EXERCÍCIOS PROPOSTOS —
1) Indique se cada afirmação concorda com a crítica sobre A Mulher Que Fugiu. Responda sim ou não e cite as palavras da crítica que o decidem. (a) A protagonista visita três amigas em Seoul. (b) Quem escreve a crítica já tinha visto outros filmes de Hong Sang Soo. (c) O filme abre com um grande plano do marido da protagonista.
2) Enumere todas as figuras, pessoas ou animais, que a crítica sobre A Mulher Que Fugiu menciona ao descrever o enredo do filme.
3) Extraia da crítica sobre A Mulher Que Fugiu todo o trecho desde "A protagonista aproveita" até "filha, sem explicações.".

Uma mulher que fugiu e outra que sonha fugir

Nunca tinha ouvido falar nem tinha visto nenhum filme de Hong Sang Soo. Mas tenho sempre algum fascínio pelo cinema que vem dos lados do oriente. Fui ver e não fiquei desiludido. O único lamento foi o retorno da pandemia que não deixou ver os outros filmes do mesmo realizador que estavam anunciados. Mas vamos então a este filme, muito feminino, muito simples, mas só aparentemente: A Mulher Que Fugiu. É precisa uma grande atenção para desbobinar as várias camadas mais ou menos escondidas. E compreender a infinita e subtil melancolia que o percorre.

A protagonista aproveita a ausência do marido para visitar três amigas que vivem na grande cidade de Seoul. É portanto um filme em três andamentos com algumas rimas internas, segundo li uma marca de Hang Sang Soo. Isso e a sua capacidade de filmar e dar sentido às situações mais singelas e banais do quotidiano. O filme começa com um grande plano de galinhas presas num galinheiro. Depois ela chega e entra no apartamento de cada uma das amigas que visita. A primeira coisa que ela diz, nos três encontros, como se precisasse de se justificar, é que ‘é a primeira visita que faz desde que se casou há cinco anos. Ela e o marido nunca tinham passado um só dia afastados um do outro’. Deve haver aqui gato escondido com rabo de fora. Até porque, no primeiro dos encontros ficamos a saber de uma mulher que fugiu, de um dia para o outro, abandonando o marido e a filha, sem explicações.

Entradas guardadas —
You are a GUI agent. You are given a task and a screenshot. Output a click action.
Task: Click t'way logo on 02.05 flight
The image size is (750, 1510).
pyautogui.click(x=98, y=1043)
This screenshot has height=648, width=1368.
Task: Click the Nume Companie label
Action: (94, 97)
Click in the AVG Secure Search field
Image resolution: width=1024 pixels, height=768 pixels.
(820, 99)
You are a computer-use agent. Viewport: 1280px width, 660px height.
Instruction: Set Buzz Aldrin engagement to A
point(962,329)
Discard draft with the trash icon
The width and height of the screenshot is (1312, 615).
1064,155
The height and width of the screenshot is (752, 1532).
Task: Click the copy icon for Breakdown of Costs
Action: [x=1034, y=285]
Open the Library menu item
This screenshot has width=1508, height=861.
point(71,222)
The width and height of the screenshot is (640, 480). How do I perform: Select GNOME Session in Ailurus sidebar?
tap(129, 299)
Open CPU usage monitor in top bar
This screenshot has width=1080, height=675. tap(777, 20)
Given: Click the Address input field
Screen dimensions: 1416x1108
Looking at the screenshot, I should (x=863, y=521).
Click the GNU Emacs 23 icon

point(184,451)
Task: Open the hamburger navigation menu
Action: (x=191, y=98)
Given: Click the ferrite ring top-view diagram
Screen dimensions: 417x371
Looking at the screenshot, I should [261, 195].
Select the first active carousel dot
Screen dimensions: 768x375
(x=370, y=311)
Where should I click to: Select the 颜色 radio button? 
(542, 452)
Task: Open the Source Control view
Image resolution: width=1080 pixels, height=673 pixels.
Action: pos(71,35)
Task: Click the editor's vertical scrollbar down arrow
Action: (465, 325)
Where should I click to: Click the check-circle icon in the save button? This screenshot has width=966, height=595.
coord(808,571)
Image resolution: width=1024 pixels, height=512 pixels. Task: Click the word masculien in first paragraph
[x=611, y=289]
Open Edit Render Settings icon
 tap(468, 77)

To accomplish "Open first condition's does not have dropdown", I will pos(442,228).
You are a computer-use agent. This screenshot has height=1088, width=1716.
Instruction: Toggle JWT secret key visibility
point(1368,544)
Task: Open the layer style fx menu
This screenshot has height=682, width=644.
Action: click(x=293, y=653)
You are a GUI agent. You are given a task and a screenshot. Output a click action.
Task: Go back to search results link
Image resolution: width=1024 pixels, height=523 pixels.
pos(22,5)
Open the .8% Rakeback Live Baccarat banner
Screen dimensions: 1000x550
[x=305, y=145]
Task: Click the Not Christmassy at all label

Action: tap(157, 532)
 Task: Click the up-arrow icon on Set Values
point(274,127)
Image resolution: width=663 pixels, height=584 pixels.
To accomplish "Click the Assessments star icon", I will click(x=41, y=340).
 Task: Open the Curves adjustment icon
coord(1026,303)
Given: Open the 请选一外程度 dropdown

EXERCÍCIOS RESOLVIDOS —
1)
(a) Sim: "visitar três amigas que vivem na grande cidade de Seoul".
(b) Não: "Nunca tinha ouvido falar nem tinha visto nenhum filme de Hong Sang Soo".
(c) Não: "O filme começa com um grande plano de galinhas presas num galinheiro".

2)
- a protagonista
- o marido da protagonista
- as três amigas
- as galinhas presas num galinheiro
- a mulher que fugiu
- o marido da mulher que fugiu
- a filha da mulher que fugiu

3)
A protagonista aproveita a ausência do marido para visitar três amigas que vivem na grande cidade de Seoul. É portanto um filme em três andamentos com algumas rimas internas, segundo li uma marca de Hang Sang Soo. Isso e a sua capacidade de filmar e dar sentido às situações mais singelas e banais do quotidiano. O filme começa com um grande plano de galinhas presas num galinheiro. Depois ela chega e entra no apartamento de cada uma das amigas que visita. A primeira coisa que ela diz, nos três encontros, como se precisasse de se justificar, é que ‘é a primeira visita que faz desde que se casou há cinco anos. Ela e o marido nunca tinham passado um só dia afastados um do outro’. Deve haver aqui gato escondido com rabo de fora. Até porque, no primeiro dos encontros ficamos a saber de uma mulher que fugiu, de um dia para o outro, abandonando o marido e a filha, sem explicações.